Postgame: Battle 4 Atlantis a success for Gophers
- Blog Post by: Amelia Rayno
- November 24, 2012 - 7:00 PM
Say what you will about the Gophers flaws that are still hovering around this talented squad (and there certainly are some), but there’s no denying that this trip was a definite success for the Gophers.
They took two of three in a very talented field, and the only team that does better than that will be the one that wins the Duke-Louisville matchup tonight.
At the same time, we saw three really great things:
1) That Rodney Williams will be a big factor consistently, and regardless of who the Gophers play.
2) That Andre Hollins still has the capacity to take over, and do it in a big way (and against a good team)
3) That Trevor Mbakwe still has it – that guy who many said the Gophers tournament hopes rest on, is still there.
Let’s focus on that last one for now since it was so apparent in this victory over Stanford today.
What improvement we’ve seen in the last couple games from Mbakwe, who finished today with 19 points and 12 rebounds in by far the most impressive outing we’ve seen from him this year.
“He was impressive,” Stanford coach Johnny Dawkins said. “I thought he had a presence on the floor. He rebounded well, he scored around the basket. I think he’s going to give them the added dimension they’ve were missing last year.”
Mbakwe, who showed flashes yesterday in a strong second half, exhibited some of the explosiveness we’ve been missing today, and did a great job battling under the basket, getting to the line and hustling. At one point late in the second half, Mbakwe – in going after a ball – jumped up on and then over the press row table and into the stands on the other side.
It was a very, very encouraging performance considering how badly the Gophers need him.
Other notes from the 66-63 win over Stanford:
• What a crazy finish. With 14.3 seconds left on the clock, the game was tied at 63, but after Andre Hollins regained a ball that was deflected and nearly stolen by Dwight Powell, he was fouled by Chasson Randle as he threw up a Hail Mary shot at the buzzer.
• Said Dawkins of the play: “I think he was emotionally excited. It was a very heated and competitive game and the young man wanted to make a play. And unfortunately, he got a little too close to the shooter.”
• The Gophers got to the line an impressive 35 times today, making 26 of them. Coach Tubby Smith said that has been a real focus he’s pressed upon the team this season.
• It was good to see a little more offensive production from Joe Coleman, who hasn’t made a big impact on that side of the game recently. The sophomore finished with 11 points and four rebounds (although he also had four turnovers).
• I’m getting a little tired of writing this in every postgame blog, but the Gophers are still struggling a lot with turnovers. Had 18 again today, despite all the other things they did well. They had just seven assists.
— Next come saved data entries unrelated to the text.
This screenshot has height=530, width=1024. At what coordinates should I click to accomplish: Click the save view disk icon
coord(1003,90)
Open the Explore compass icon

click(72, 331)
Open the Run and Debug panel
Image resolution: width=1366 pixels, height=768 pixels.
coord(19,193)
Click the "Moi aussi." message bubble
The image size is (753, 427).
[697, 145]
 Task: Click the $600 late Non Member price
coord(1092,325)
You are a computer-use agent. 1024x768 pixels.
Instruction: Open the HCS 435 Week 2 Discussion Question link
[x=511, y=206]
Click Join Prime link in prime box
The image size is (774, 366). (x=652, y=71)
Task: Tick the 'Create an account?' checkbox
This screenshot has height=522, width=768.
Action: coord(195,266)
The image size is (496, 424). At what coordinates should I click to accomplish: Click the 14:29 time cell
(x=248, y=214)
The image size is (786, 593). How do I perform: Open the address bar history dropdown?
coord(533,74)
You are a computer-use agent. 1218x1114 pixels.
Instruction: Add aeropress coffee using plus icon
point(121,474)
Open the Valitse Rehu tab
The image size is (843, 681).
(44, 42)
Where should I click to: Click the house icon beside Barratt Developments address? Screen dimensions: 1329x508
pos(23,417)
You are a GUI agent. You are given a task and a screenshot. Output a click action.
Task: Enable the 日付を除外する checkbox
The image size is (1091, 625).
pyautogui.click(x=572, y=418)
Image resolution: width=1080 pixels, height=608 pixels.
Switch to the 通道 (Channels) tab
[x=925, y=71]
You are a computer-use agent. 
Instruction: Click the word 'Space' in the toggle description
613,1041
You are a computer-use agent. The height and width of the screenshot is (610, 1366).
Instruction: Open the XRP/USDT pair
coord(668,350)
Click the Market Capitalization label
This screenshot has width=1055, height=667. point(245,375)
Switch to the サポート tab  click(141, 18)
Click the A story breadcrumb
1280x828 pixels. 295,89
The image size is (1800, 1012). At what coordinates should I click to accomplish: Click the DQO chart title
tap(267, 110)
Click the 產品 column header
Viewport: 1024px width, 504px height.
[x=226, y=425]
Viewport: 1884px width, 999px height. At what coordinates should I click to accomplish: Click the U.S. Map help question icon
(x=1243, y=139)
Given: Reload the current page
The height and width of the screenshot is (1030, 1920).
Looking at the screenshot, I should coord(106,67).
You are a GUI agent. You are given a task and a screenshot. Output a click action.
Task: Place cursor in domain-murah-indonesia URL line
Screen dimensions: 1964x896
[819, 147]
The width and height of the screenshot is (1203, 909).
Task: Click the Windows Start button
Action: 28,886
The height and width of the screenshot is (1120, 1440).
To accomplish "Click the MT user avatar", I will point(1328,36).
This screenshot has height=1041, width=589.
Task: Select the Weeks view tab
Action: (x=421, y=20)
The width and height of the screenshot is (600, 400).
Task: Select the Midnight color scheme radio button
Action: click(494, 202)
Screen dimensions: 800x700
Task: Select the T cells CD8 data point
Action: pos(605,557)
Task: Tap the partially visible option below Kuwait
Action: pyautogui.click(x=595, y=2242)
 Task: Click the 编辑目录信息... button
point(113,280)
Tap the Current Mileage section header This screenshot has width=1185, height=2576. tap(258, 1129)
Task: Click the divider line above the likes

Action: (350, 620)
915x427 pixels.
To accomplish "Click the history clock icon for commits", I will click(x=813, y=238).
• The Gophers held Stanford to 1-for-15 shooting from the field to start the second half, before Robbie Lemons made a three-pointer to bring the Cardinal within five. The Gophers were leading by eight until that point, when Stanford went on a 13-4 run to retake the advantage at the 7:49 minute mark. The Gophers didn’t take the lead again until Mbakwe converted a layup with 2:59 left. All-in-all, though, the Gophers held Stanford to 35.6 percent shooting for the game.
• As I mentioned earlier, Williams was again consistent, though not quite as good as usual on the board (Mbakwe picked up the extras). He finished with 12 points and 4 rebounds.
• Stanford fouled the Gophers beyond the arc THREE times. The last one was obviously the last play of the game on Andre Hollins, and the first two on Maverick Ahanmisi in a span of two minutes. The Gophers netted eight points from those three plays.
• Dawkins on Randle after the foul on Andre Hollins: “It's difficult for any young man to be involved in a play like that. I think at some point in time, at some level, for all these athletes who play so much basketball, they're all involved in a play like that. It's one of the most difficult plays to live with. He has to understand it's never decided on the last play. That's just fiction. That play didn't decide the game for us. There were other times when we fouled jump shooters and you need to accumulate the free throws they made on those. It didn't decide the ballgame. It is a culmination of plays that adds up to that."